On Oct 8, 2013, we affirmed our long-term Neutral recommendation on the apartment retail real estate investment trust (REIT), BRE Properties Inc. . The decision was based on the company’s recent Calif.-based premium asset buyout, better-than-expected second-quarter performance and rising apartment industry fundamentals. However, increasing interest rates, capital market volatility and stiff competition from other housing alternatives remain matters of concern.

Why the Reiteration?

Aided by a rise in both revenues and operating margins, BRE Properties’ second-quarter 2013 core FFO of 63 cents per share surpassed the Zacks Consensus Estimate by 5% and the year-ago quarter figure by 6.8%. Encouragingly, the company raised its 2013 core FFO outlook, which boosts investors’ confidence in the stock.

Also, the divestitures and significant development projects continue to improve BRE Properties’ portfolio in supply-constrained premium U.S. markets and enable it to counter competitive pressure.
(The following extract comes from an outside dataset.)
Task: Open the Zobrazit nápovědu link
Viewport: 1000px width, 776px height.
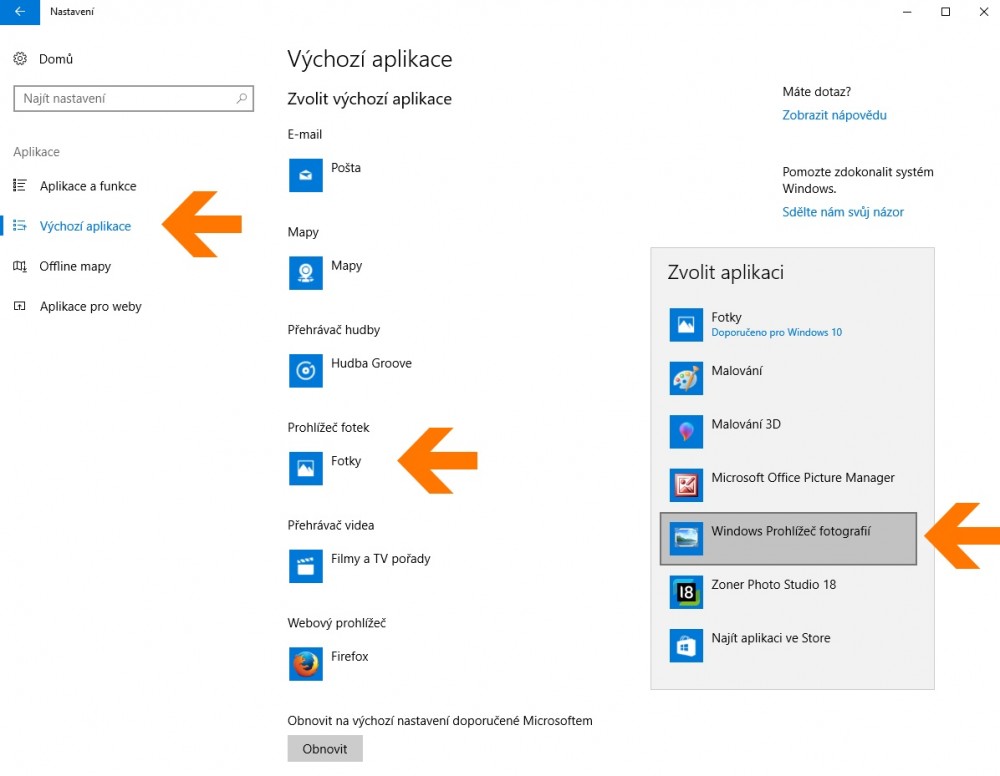Action: point(834,115)

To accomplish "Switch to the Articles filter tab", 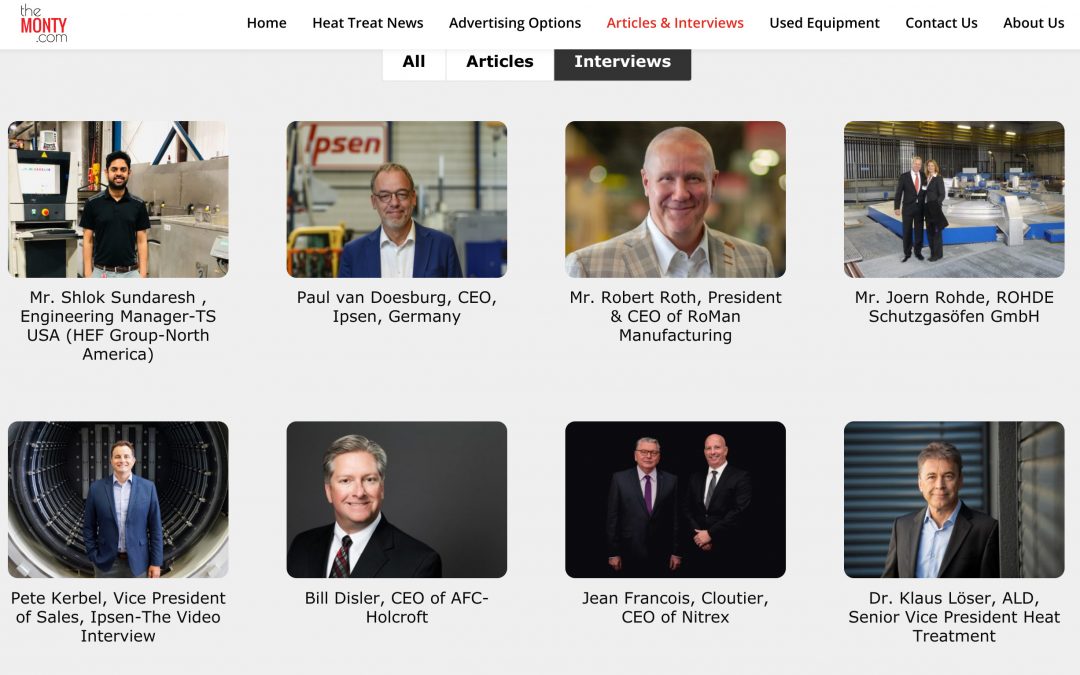I will click(x=500, y=62).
The recent asset buyout in Hollywood is the notable one in this respect. Moreover, going forward, we believe that the rise in apartment demand generated by ‘echo boomers’ – children of the baby boomer generation – will offer BRE Properties ample growth opportunities.
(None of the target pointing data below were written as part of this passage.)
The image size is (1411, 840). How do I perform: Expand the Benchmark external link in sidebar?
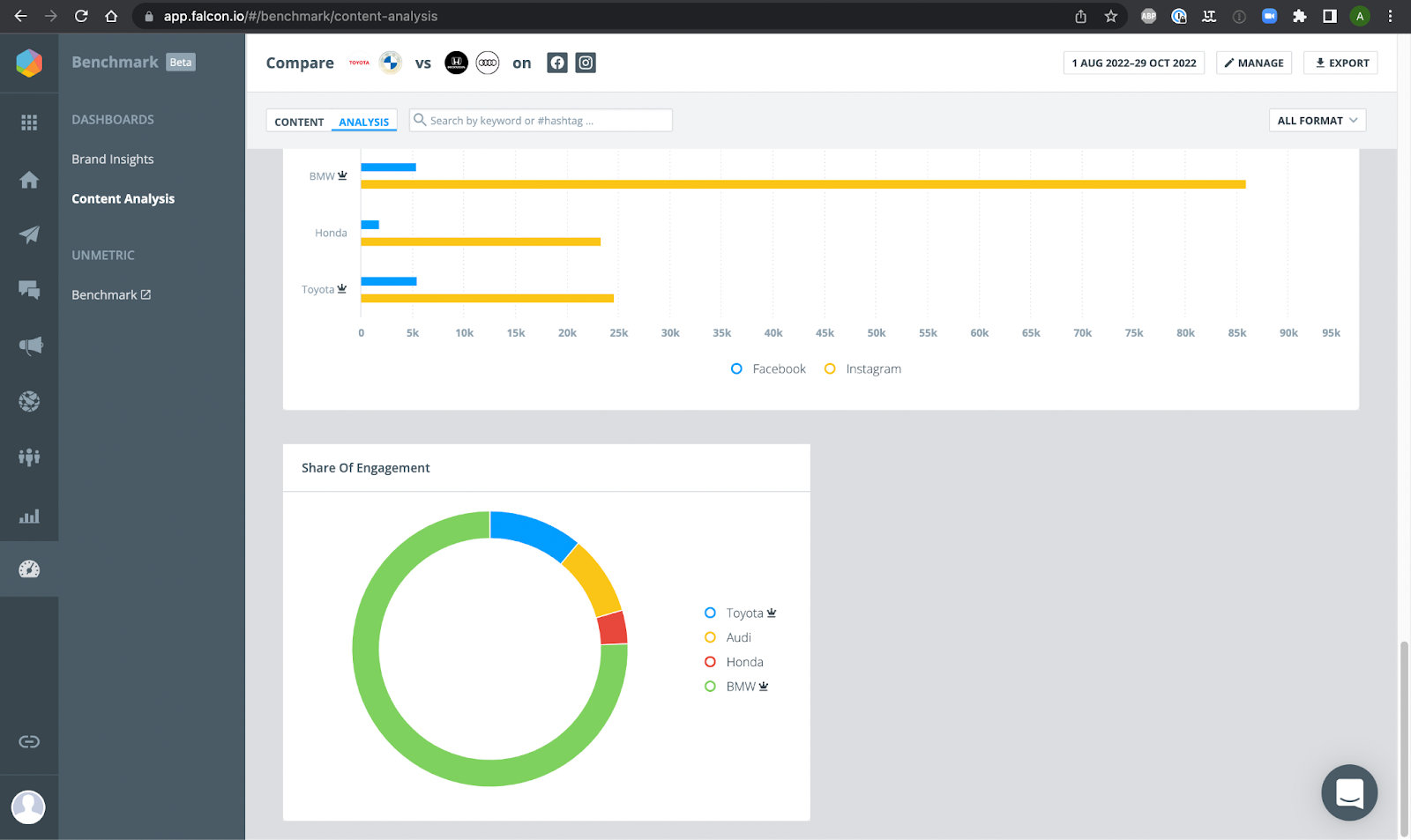pos(110,294)
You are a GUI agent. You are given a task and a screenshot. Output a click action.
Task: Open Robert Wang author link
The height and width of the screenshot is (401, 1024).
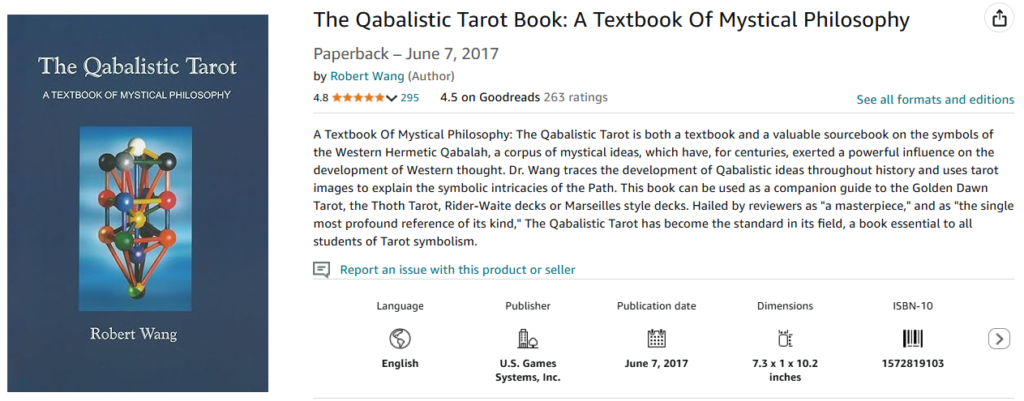pos(366,76)
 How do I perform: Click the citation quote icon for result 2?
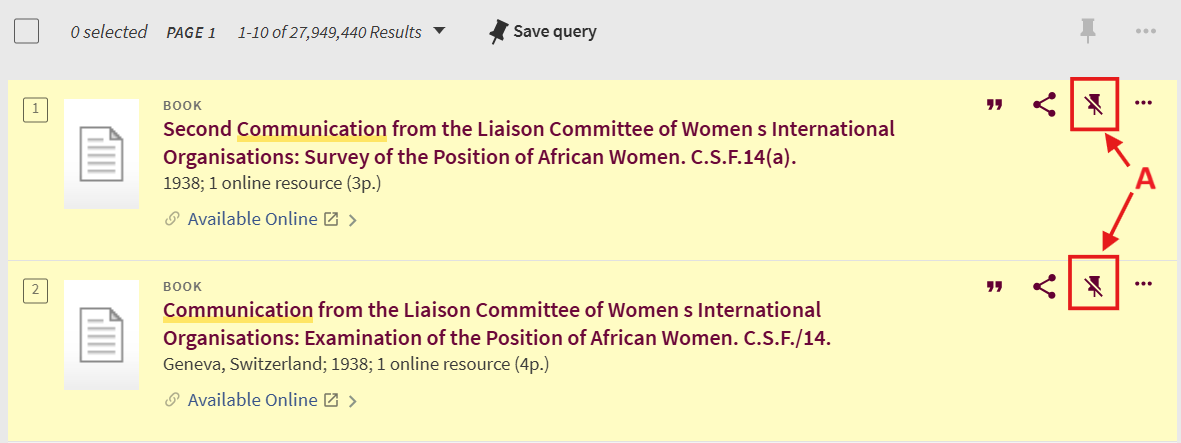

Yet, rising interest rates and the capital market volatility will likely limit the company’s ability to refinance existing debt and undertake portfolio-restructuring initiatives, thereby denting the company’s growth prospects to some extent.

In addition, the steady recovery of the housing market and increase in supply in the Sunbelt regions are anticipated to partly impede the overall rent growth in BRE Properties’ operating regions. Also, though the company’s decent development pipeline is encouraging, this increases operational risks in the current volatile market and exposes it to rising construction costs, entitlement delays and lease-up risks.

Over the last 60 days, the Zacks Consensus Estimate for 2013 funds from operations (FFO) per share remained at $2.48. On the other hand, for 2014, it upped 0.4% to $2.64. Thus, BRE Properties now carries a Zacks Rank #3 (Hold).

BRE Properties is scheduled to report its third-quarter 2013 earnings on Nov 4, 2013, after the closing bell. The Zacks Consensus Estimate for FFO per share for the upcoming quarter is pegged at 64 cents per share, which depicts a year-over-year increase of 2.74%.

Other Stocks to Consider

Other REITs that are currently performing better include Select Income REIT Common Share (SIR - Snapshot Report), Education Realty Trust, Inc. (EDR - Snapshot Report) and Simon Property Group Inc. (SPG - Analyst Report). All these stocks carry a Zacks Rank #2 (Buy).

Note: FFO, a widely used metric to gauge the performance of REITs, is obtained after adding depreciation and amortization and other non-cash expenses to net income.